Copy the records word for word, starting at the line that contains "Given: Open the DMSHUM account dropdown" and ending at the line that contains "Action: [x=1103, y=172]", including both of those lines.
>> BEGIN Information provided
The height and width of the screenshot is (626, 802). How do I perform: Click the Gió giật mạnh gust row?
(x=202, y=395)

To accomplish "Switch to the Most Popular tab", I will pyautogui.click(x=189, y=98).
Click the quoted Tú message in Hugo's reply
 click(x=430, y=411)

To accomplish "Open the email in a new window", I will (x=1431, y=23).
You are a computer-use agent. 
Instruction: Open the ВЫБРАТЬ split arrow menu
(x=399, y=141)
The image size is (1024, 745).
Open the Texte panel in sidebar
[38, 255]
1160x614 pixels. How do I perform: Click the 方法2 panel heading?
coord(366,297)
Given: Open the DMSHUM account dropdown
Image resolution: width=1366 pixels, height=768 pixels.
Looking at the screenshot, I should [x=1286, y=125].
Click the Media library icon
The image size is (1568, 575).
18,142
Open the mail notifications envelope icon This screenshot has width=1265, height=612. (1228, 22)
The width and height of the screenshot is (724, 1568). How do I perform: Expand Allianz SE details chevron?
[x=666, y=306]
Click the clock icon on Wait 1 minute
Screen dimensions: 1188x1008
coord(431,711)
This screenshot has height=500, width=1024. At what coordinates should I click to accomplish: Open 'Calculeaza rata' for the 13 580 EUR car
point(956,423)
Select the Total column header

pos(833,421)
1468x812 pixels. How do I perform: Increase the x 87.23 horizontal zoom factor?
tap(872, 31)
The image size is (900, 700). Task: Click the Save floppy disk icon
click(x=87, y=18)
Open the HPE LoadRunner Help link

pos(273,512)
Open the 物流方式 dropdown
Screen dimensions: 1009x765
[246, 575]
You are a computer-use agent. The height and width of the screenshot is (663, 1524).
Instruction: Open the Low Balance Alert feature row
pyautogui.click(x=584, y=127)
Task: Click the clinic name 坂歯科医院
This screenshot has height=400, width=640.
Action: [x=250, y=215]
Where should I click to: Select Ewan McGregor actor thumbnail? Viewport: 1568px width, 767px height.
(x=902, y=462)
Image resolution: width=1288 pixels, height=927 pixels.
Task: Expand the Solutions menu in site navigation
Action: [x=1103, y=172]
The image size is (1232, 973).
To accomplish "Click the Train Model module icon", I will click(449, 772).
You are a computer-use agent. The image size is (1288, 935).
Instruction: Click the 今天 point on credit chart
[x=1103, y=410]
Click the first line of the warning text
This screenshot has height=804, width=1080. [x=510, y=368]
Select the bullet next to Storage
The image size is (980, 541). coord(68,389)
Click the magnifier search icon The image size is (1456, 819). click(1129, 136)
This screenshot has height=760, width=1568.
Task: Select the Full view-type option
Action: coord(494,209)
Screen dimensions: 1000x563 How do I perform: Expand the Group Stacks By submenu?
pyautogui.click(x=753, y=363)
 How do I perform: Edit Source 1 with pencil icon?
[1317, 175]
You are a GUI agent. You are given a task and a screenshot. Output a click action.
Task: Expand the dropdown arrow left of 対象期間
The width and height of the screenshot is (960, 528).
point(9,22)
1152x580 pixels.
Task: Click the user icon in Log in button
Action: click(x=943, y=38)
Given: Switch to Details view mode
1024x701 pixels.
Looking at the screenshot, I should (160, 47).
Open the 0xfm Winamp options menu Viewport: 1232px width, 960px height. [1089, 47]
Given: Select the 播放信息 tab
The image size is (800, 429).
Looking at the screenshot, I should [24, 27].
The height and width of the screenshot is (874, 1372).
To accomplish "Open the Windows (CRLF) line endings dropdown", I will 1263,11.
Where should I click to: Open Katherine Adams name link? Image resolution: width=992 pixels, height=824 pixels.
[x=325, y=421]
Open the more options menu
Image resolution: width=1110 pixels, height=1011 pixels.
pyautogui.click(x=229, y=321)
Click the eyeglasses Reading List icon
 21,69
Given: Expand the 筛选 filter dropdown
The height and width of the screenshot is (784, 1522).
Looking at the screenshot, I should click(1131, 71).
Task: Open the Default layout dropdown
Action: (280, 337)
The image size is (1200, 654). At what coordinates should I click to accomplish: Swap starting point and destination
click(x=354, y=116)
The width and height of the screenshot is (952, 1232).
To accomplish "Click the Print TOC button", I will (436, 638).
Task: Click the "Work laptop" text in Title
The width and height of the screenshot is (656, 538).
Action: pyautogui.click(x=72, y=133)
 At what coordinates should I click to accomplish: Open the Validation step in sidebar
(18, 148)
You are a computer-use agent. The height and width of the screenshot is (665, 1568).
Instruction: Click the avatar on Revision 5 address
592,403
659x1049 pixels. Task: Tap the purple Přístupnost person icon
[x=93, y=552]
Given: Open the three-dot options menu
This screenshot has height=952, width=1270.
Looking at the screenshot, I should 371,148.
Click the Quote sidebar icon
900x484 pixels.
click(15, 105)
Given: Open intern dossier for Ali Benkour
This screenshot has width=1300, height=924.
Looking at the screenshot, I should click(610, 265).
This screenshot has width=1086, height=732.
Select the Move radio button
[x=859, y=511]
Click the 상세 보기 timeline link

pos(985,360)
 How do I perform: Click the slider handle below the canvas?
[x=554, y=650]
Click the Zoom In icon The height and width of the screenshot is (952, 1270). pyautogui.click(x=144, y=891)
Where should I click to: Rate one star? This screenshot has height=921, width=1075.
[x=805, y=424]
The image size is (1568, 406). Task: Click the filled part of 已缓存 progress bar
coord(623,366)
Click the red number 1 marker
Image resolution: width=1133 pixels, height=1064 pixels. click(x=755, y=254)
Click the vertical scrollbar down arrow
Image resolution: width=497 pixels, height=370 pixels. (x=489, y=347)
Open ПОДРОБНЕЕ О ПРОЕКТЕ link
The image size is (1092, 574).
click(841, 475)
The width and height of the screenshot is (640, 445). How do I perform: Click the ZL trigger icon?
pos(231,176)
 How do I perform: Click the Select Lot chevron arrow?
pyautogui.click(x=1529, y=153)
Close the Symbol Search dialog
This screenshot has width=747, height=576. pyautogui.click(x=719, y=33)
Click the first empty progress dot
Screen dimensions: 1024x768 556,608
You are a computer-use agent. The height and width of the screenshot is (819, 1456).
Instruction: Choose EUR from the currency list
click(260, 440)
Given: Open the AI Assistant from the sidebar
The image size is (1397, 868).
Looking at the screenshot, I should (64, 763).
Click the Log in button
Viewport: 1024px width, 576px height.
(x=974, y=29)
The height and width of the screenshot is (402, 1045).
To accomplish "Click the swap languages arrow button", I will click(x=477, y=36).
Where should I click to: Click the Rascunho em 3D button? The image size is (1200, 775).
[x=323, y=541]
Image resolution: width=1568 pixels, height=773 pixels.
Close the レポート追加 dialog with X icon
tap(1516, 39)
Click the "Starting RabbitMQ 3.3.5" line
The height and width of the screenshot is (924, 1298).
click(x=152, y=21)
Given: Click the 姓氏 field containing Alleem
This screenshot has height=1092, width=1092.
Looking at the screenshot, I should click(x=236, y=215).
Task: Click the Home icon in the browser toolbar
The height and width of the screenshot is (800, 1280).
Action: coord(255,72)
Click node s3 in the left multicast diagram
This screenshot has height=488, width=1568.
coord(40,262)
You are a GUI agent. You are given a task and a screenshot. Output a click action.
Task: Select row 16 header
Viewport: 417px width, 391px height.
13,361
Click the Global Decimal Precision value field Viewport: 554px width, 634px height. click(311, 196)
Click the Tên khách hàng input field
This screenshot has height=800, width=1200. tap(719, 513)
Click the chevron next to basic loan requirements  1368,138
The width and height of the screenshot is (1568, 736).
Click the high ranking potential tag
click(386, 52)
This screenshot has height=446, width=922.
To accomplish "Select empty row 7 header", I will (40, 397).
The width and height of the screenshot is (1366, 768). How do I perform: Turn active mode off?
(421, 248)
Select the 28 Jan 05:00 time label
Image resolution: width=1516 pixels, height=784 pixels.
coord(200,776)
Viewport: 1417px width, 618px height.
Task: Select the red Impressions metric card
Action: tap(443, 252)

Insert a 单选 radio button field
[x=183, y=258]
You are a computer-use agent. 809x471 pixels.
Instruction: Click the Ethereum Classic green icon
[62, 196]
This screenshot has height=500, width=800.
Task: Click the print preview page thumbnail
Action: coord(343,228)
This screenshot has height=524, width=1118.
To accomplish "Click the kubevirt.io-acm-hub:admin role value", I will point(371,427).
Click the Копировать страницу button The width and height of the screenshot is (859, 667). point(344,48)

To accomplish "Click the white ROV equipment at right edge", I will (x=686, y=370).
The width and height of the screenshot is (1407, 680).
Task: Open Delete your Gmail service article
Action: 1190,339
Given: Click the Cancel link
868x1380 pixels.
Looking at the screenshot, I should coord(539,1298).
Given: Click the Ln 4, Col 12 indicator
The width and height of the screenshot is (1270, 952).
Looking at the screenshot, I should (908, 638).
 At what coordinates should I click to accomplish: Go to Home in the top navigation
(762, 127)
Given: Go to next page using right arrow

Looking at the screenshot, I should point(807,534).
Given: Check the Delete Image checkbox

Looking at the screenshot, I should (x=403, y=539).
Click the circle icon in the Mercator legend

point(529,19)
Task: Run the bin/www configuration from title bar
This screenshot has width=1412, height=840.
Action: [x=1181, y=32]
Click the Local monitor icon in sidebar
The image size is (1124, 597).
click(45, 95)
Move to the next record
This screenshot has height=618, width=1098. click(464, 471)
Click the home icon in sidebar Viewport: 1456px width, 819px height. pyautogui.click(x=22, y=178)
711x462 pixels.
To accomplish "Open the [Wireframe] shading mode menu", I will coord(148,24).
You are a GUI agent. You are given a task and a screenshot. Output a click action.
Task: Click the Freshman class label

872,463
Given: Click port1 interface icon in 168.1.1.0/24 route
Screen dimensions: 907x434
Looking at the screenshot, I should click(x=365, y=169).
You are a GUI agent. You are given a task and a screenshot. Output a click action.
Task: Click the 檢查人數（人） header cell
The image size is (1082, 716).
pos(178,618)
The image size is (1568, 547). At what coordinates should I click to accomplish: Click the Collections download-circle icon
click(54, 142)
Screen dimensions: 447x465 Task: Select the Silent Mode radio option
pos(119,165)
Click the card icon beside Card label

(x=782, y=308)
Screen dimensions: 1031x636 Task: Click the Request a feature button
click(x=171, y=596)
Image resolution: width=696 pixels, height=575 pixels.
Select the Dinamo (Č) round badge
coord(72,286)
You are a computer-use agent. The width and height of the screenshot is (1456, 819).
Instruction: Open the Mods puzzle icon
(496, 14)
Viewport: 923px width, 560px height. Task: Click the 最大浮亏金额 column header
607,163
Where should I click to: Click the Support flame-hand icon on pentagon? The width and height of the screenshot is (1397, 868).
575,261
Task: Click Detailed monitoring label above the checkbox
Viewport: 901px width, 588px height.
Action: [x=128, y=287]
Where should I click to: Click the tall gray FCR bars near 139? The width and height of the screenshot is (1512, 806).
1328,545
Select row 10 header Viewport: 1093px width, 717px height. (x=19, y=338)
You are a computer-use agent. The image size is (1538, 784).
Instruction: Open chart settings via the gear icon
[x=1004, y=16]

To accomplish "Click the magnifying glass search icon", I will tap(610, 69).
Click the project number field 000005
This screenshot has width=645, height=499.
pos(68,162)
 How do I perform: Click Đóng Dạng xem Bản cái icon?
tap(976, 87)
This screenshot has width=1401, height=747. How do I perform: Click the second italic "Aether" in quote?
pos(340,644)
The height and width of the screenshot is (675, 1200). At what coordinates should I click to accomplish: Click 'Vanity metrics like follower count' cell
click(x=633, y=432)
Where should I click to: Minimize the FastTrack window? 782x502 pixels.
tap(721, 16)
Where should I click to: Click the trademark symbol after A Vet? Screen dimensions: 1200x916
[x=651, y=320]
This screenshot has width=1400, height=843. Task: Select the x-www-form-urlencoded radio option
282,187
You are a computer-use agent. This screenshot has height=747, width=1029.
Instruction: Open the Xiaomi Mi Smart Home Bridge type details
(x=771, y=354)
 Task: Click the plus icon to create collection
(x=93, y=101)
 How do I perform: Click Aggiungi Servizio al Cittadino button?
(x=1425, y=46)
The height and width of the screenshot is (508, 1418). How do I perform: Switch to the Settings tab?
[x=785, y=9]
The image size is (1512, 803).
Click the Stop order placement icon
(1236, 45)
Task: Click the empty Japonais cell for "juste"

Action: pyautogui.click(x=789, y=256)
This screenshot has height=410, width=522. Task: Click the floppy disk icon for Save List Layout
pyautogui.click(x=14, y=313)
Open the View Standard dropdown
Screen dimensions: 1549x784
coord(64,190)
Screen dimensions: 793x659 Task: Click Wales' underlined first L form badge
>> END Information provided
■ Task result ■
Given: Open the DMSHUM account dropdown
Image resolution: width=1366 pixels, height=768 pixels.
Looking at the screenshot, I should [x=1286, y=125].
Click the Media library icon
The image size is (1568, 575).
18,142
Open the mail notifications envelope icon This screenshot has width=1265, height=612. (1228, 22)
The width and height of the screenshot is (724, 1568). How do I perform: Expand Allianz SE details chevron?
[x=666, y=306]
Click the clock icon on Wait 1 minute
Screen dimensions: 1188x1008
coord(431,711)
This screenshot has height=500, width=1024. At what coordinates should I click to accomplish: Open 'Calculeaza rata' for the 13 580 EUR car
point(956,423)
Select the Total column header

pos(833,421)
1468x812 pixels. How do I perform: Increase the x 87.23 horizontal zoom factor?
tap(872, 31)
The image size is (900, 700). Task: Click the Save floppy disk icon
click(x=87, y=18)
Open the HPE LoadRunner Help link

pos(273,512)
Open the 物流方式 dropdown
Screen dimensions: 1009x765
[246, 575]
You are a computer-use agent. The height and width of the screenshot is (663, 1524).
Instruction: Open the Low Balance Alert feature row
pyautogui.click(x=584, y=127)
Task: Click the clinic name 坂歯科医院
This screenshot has height=400, width=640.
Action: [x=250, y=215]
Where should I click to: Select Ewan McGregor actor thumbnail? Viewport: 1568px width, 767px height.
(x=902, y=462)
Image resolution: width=1288 pixels, height=927 pixels.
Task: Expand the Solutions menu in site navigation
Action: [x=1103, y=172]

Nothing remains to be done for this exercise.